= Selected excerpt =
* Start *
Reputation: 13
for example each line of a file contains something like this:
WordA WordB WordC:WordD WordE WordF
WordA WordB WordC:WordD WordE WordF
WordA WordB WordC:WordD WordE WordF
so i care only about WordC:WordD pattern, and in case of duplicates, i want to somehow retain only unique ones and discard repeated/duplicated ones.
for example, if i initially have lines like this:
cat dog bear:tiger mouse elephant
cat dog bear:lion wolf frog
cat mouse bear:tiger frog wolf
i want to get this result:
cat dog bear:tiger mouse elephant
cat dog bear:lion wolf frog
because, 3rd line's WordC:WordD pattern is duplicated.
* End *
= Recorded data =
* Start *
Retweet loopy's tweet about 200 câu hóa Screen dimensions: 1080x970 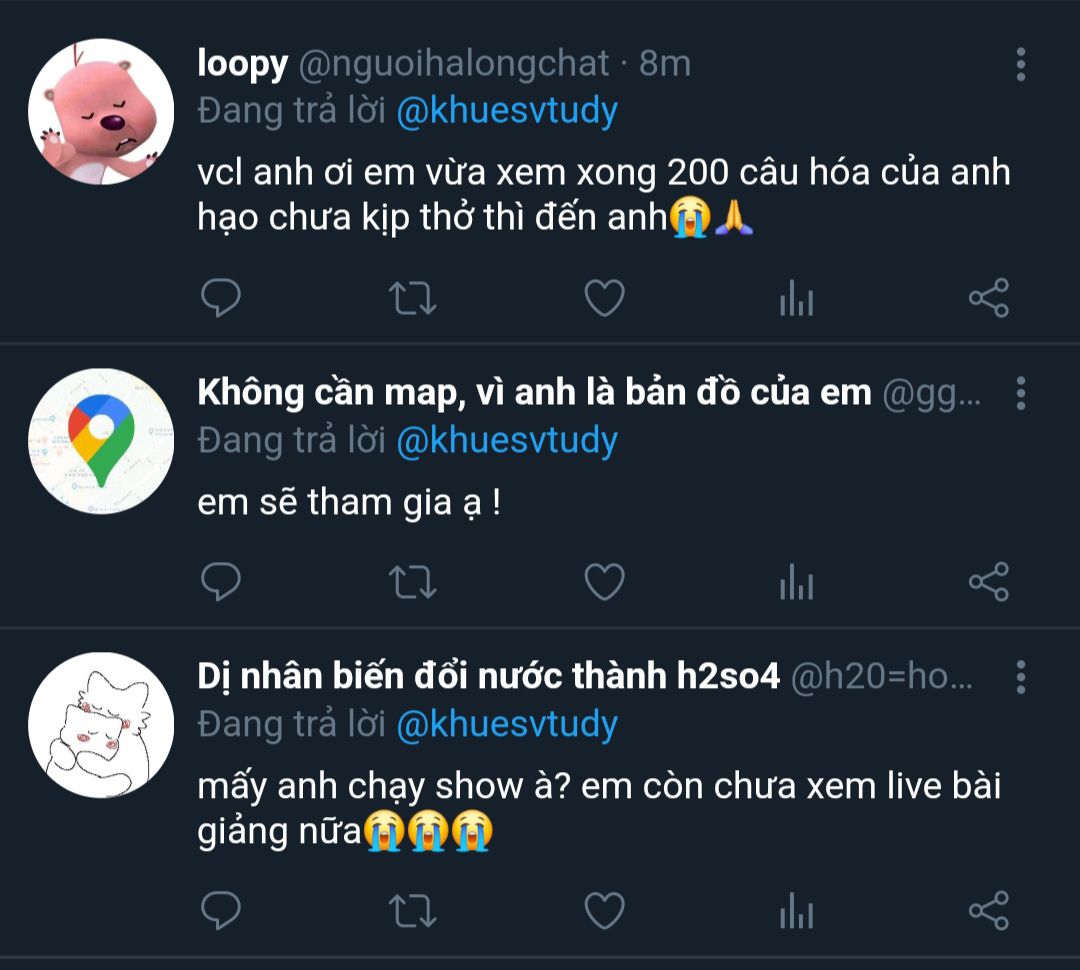click(x=413, y=298)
* End *
= Exercises =
**A.** Please transcribe the forum post between "Reputation: 13" and "pattern is duplicated.", inclusive.
**B.** In the forum post, which part of each line matters when deciding whether a line is a duplicate?
The material has no connection to the forum post.

= Exercise answers =
**A.**
Reputation: 13
for example each line of a file contains something like this:
WordA WordB WordC:WordD WordE WordF
WordA WordB WordC:WordD WordE WordF
WordA WordB WordC:WordD WordE WordF
so i care only about WordC:WordD pattern, and in case of duplicates, i want to somehow retain only unique ones and discard repeated/duplicated ones.
for example, if i initially have lines like this:
cat dog bear:tiger mouse elephant
cat dog bear:lion wolf frog
cat mouse bear:tiger frog wolf
i want to get this result:
cat dog bear:tiger mouse elephant
cat dog bear:lion wolf frog
because, 3rd line's WordC:WordD pattern is duplicated.

**B.** The WordC:WordD pattern.